In einer Studie[4], die in der Zeitschrift „Science“ im Mai 2024 veröffentlicht wurde, ging es um eine Zusammenfassung von Studienergebnissen zum Thema Geruchsinn. Die Autoren schreiben, es ist ein verstärktes Verständnis erforderlich, wie die von der Natur erzeugten Geruchsstoffe (d. h. natürliche olfaktorische Umgebungen) das menschliche Wohlbefinden beeinflussen. Der Geruchssinn beeinflusst die Qualität und Zufriedenheit mit dem Leben, Emotion, Emotionsregulation, kognitive Funktion, sozialen Interaktionen, Ernährungsentscheidungen, Stress und depressiven Symptomen. Die Expositionen über den Riechweg (The olfactory pathway) können auch zu (anti-)entzündlichen Ergebnissen führen.

 

>> Wenn Sie das gelesen haben: Ab mit dem Hund in den Wald, zum Waldbaden, riechen und Sonne tanken- kann man alles auf einmal haben.

 

Quellen:

[1] Makram OM, Pan A, Maddock JE, Kash BA. Nature and Mental Health in Urban Texas: A NatureScore-Based Study. Int J Environ Res Public Health. 2024 Feb 1;21(2):168. doi: 10.3390/ijerph21020168. PMID: 38397658; PMCID: PMC10887946.

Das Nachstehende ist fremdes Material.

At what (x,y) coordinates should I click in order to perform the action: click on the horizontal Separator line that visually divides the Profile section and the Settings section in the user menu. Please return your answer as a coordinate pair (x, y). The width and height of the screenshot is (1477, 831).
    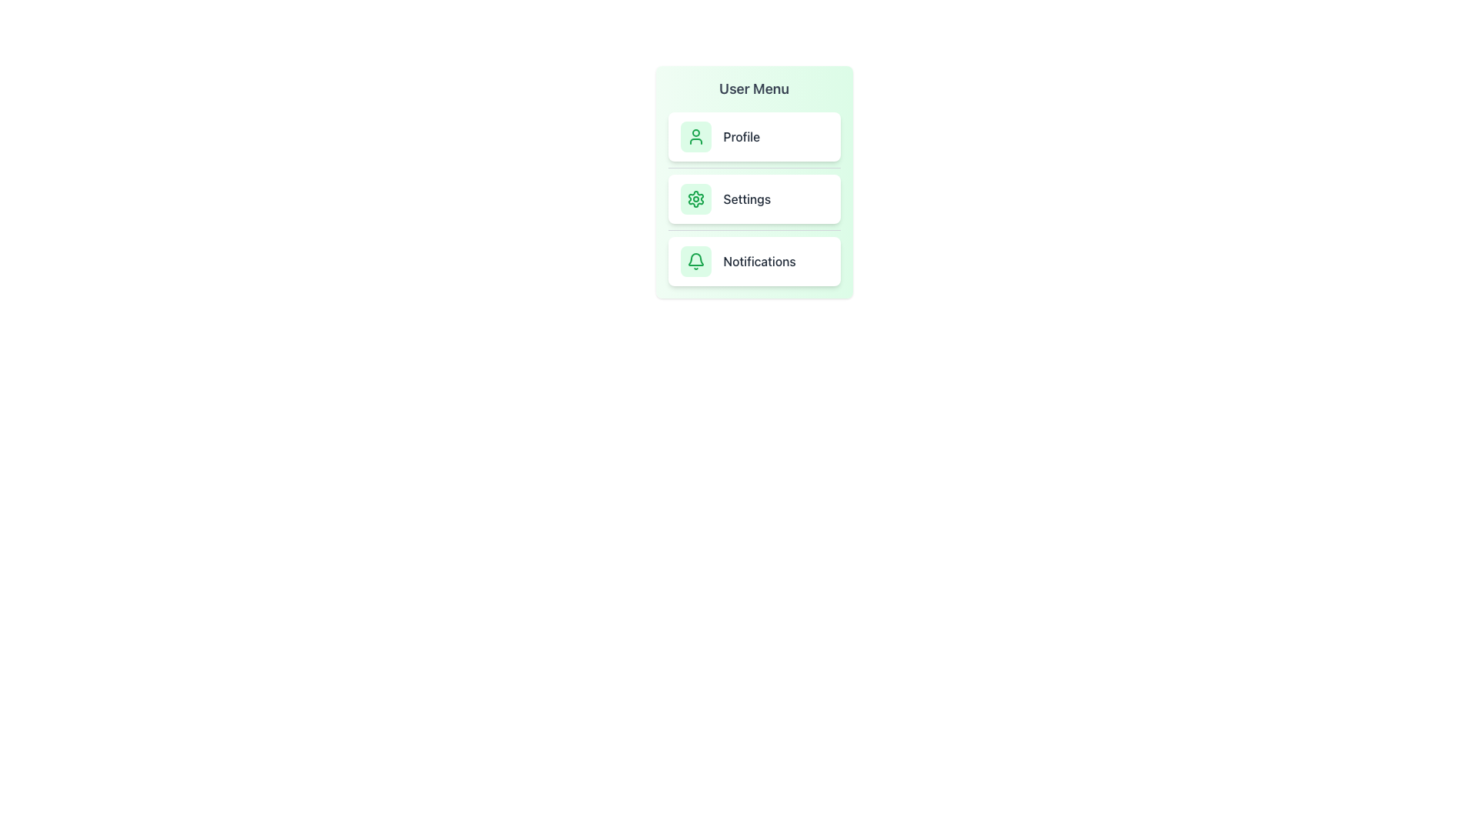
    Looking at the image, I should click on (754, 168).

[2] van der Rhee HJ, de Vries E, Coebergh JW. Regular sun exposure benefits health. Med Hypotheses. 2016 Dec;97:34-37. doi: 10.1016/j.mehy.2016.10.011. Epub 2016 Oct 19. PMID: 27876126.

[3] Li Q, Morimoto K, Nakadai A, Inagaki H, Katsumata M, Shimizu T, Hirata Y, Hirata K, Suzuki H, Miyazaki Y, Kagawa T, Koyama Y, Ohira T, Takayama N, Krensky AM, Kawada T. Forest bathing enhances human natural killer activity and expression of anti-cancer proteins. Int J Immunopathol Pharmacol. 2007 Apr-Jun;20(2 Suppl 2):3-8. doi: 10.1177/03946320070200S202. PMID: 17903349.

[4] Bratman GN, Bembibre C, Daily GC, Doty RL, Hummel T, Jacobs LF, Kahn PH Jr, Lashus C, Majid A, Miller JD, Oleszkiewicz A, Olvera-Alvarez H, Parma V, Riederer AM, Sieber NL, Williams J, Xiao J, Yu CP, Spengler JD. Natur und menschliches Wohl: Der olfaktorische Weg. Sci Adv. 2024 Mai 17;10(20):eadn3028. doi: 10.1126/sciadv.adn3028. Epub 2024 Mai 15. Mai. PMID: 38748806.